The story of the Albernina yacht, which arrived with a deadly cargo of £100,000 worth of arms near Cuxton Marina outside Rochester in Kent last year, will be among those included in the BBC series Ill Gotten Gains.
The National Crime Agency (NCA) said the assault weapons seized were similar to those used in the terror attack on the Charlie Hebdo satirical magazine's Paris offices.
They were intercepted because the agency had the plotters under surveillance and swooped to seize the cache of 31 assault rifles and sub-machine guns before it could be buried and then passed into the wrong hands.
The mastermind behind the operation, Harry Shilling, bragged "we now officially gangsters" after 22 assault rifles and nine Skorpion sub-machine guns from eastern Europe sailed up the River Medway from Boulogne in France.

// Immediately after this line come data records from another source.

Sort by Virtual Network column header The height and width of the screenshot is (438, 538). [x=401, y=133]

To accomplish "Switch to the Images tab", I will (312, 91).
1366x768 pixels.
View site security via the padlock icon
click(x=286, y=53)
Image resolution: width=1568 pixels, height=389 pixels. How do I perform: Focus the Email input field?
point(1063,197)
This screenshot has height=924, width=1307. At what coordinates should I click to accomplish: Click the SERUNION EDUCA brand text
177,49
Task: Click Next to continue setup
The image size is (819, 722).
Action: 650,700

Shilling, 26, was handed a sentence of 30 years in jail, plus five years on extended licence, while Michael Defraine was given 27 years in jail, plus five years on extended licence.
Ill Gotten Gains will also feature the cases of Kirk Claus, one of the UK's biggest second-hand dodgy car dealers, who is ordered to pay back £6 million he cheated out of customers by selling them faulty cars, and c on-woman Claire Miller who duped an estimated 17,000 men into parting with money to join an escort agency she claimed to have set up.
Police seized her large collection of shoes and handbags from brands such as Chanel, Louboutin and Jimmy Choo, and sold them all off at a Proceeds of Crime auction.
The series also looks at how proceeds of crime money then goes to good causes, including helping to fund a Manchester youth club, Lylac Ridge farm in Wales which helps disadvantaged children and adults, and the Chesterfield Canal Trust.
:: Ill Gotten Gains will be broadcast on BBC One at 9.15am from Monday to Friday.